How to Hone Your Gaydar to Perfection
Of all the gifts that God supposedly bestowed upon gay men—a dandy fashion sense, preternatural design abilities, a predilection for the word “fabulous”—the gaydar is both the handiest, and the most elusive. To an outsider (read: straight person), the ability to instantly catalog and assess a litany of small signs and signals and determine whether any old person on the street is gay or straight might seem innate in all who enjoy homosexual romps in bed, but it is actually a learned skill, like algebra or injaculation.
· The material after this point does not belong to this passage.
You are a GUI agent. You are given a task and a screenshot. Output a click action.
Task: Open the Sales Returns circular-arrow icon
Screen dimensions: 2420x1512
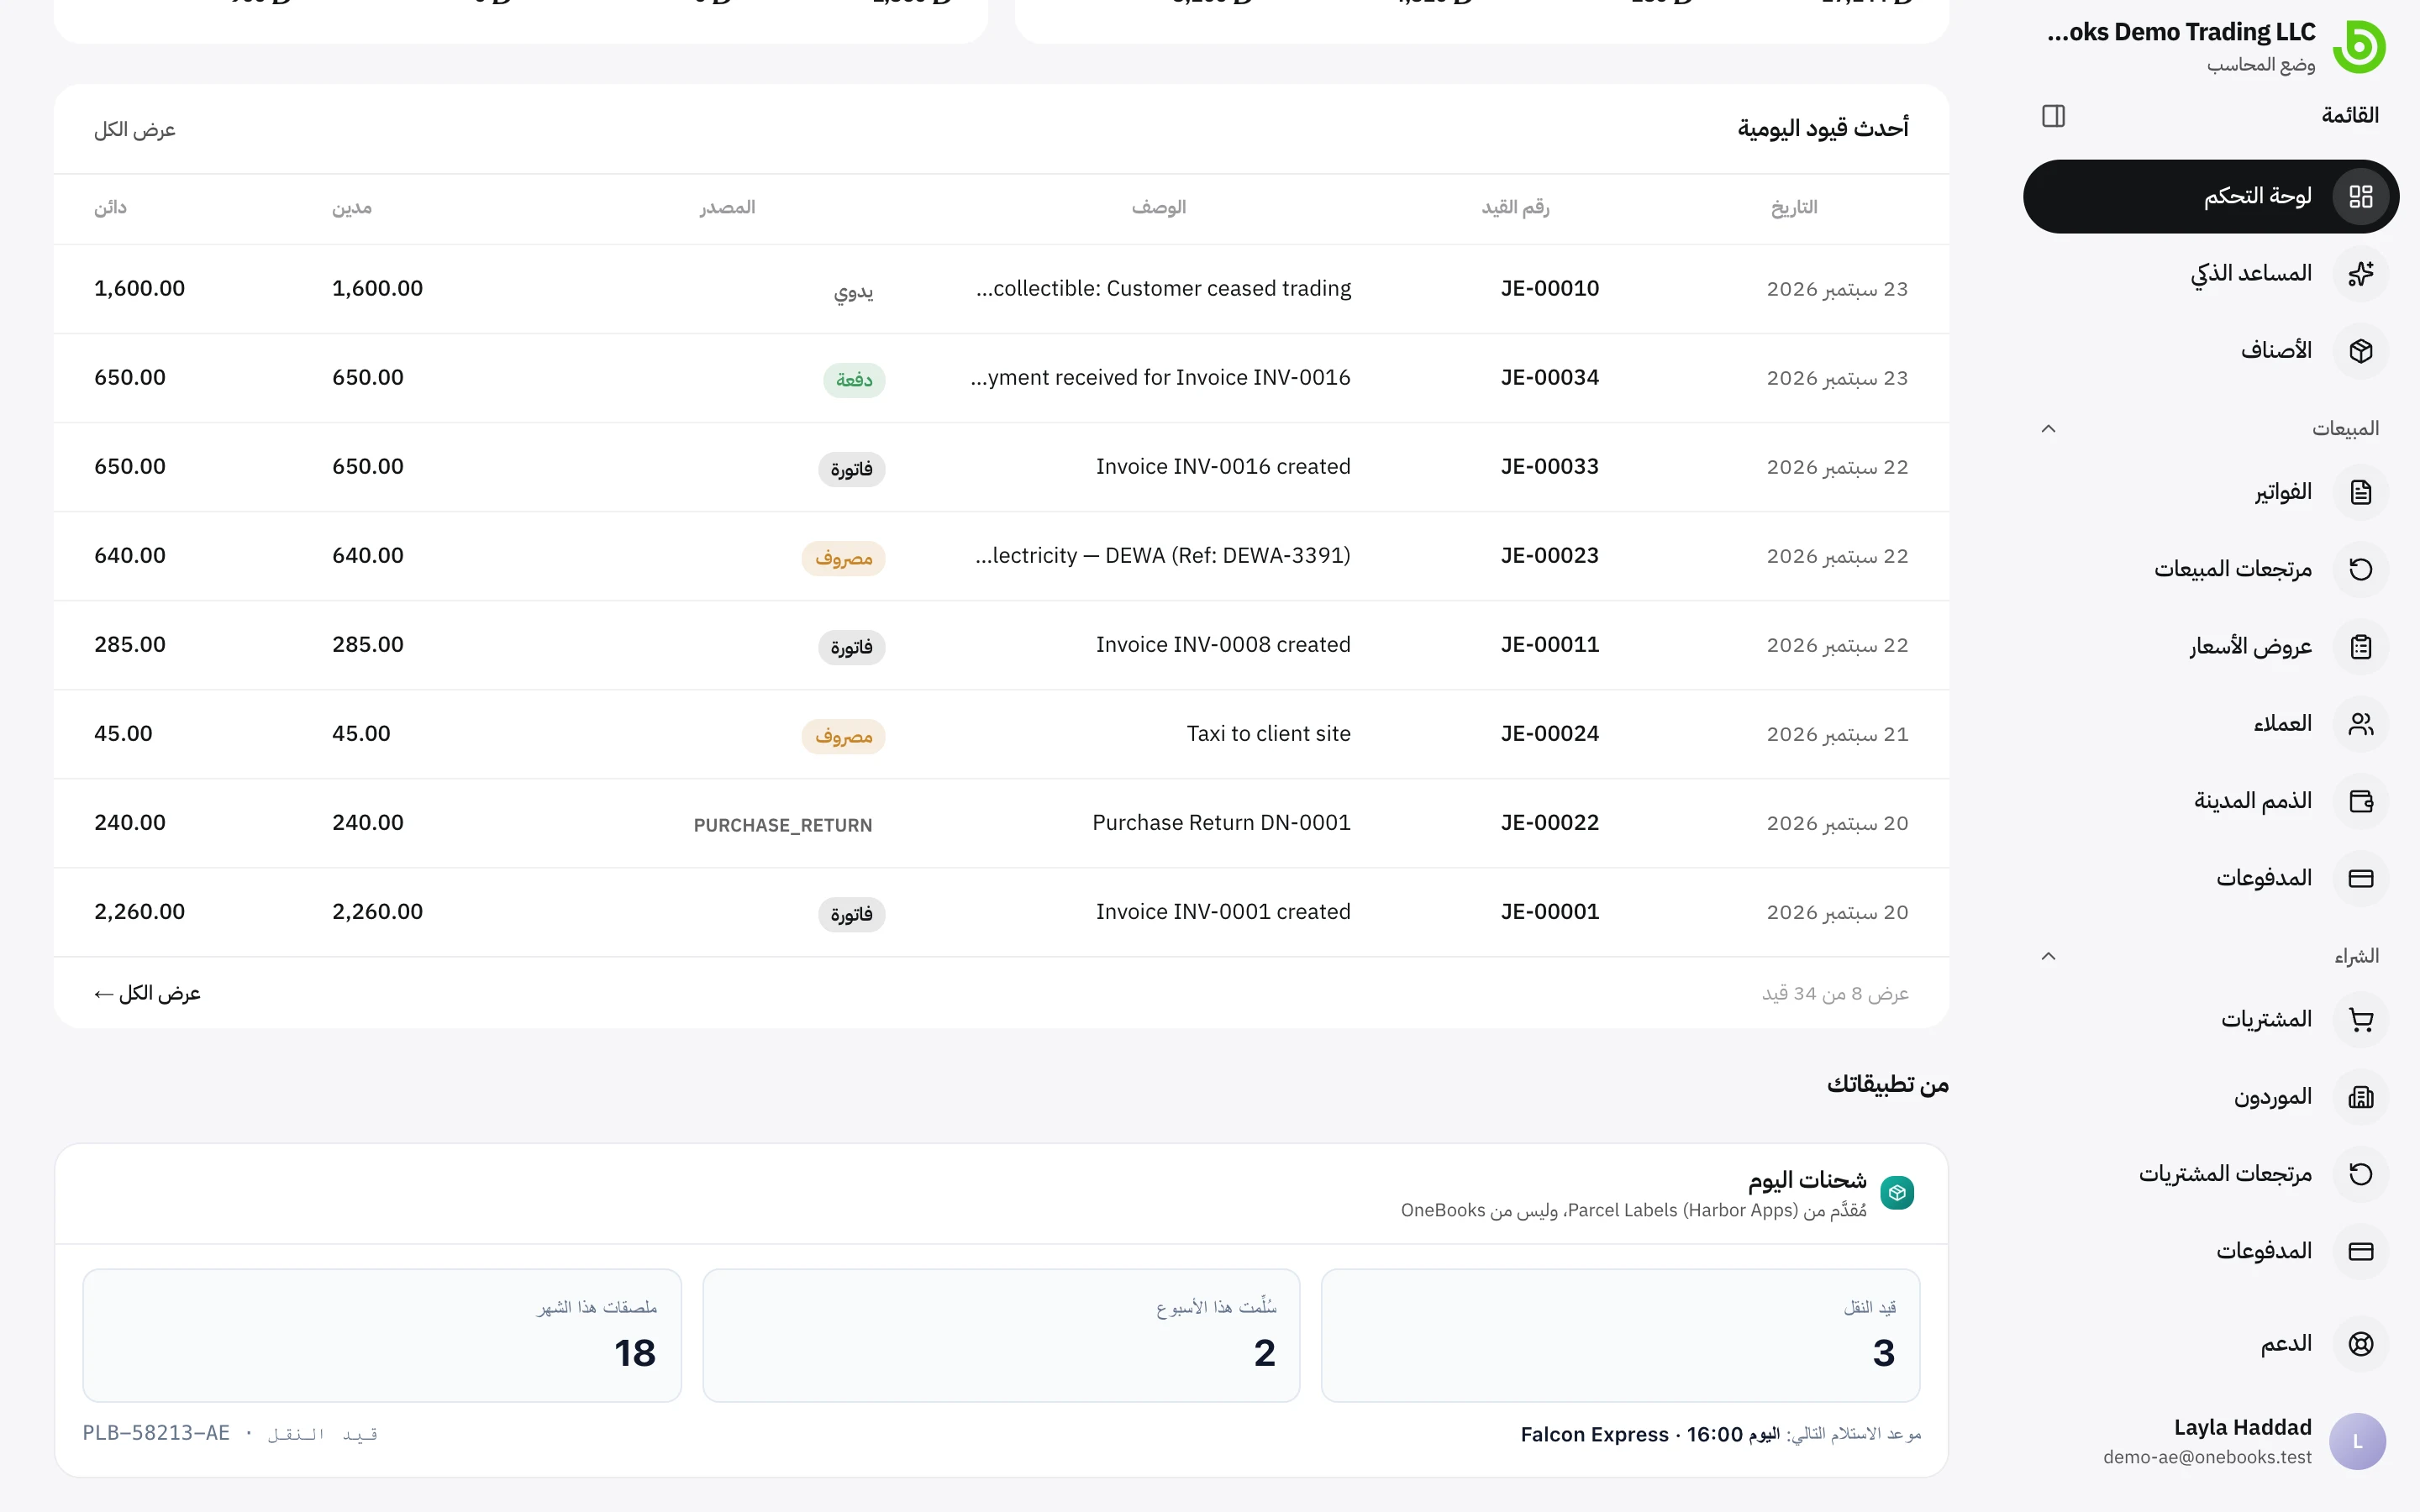tap(2360, 569)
And you can learn it too! These days with more and more social circles becoming sexually diverse, how can you tell if the guy swinging a glow stick next to you at some Bushwick “rave” is looking to put his pole in a hole or looking for another pole to pole all over his face? [Wait, what?—Ed.]I enlisted the help of Jeffery Self, the author of Straight People: A Spotter’s Guide to the Fascinating World of Heterosexuals. He turned his sociological skills around and instead of telling us gays how to detect breeders, he’s teaching everyone the best practices for finding queers and dykes out in the wild.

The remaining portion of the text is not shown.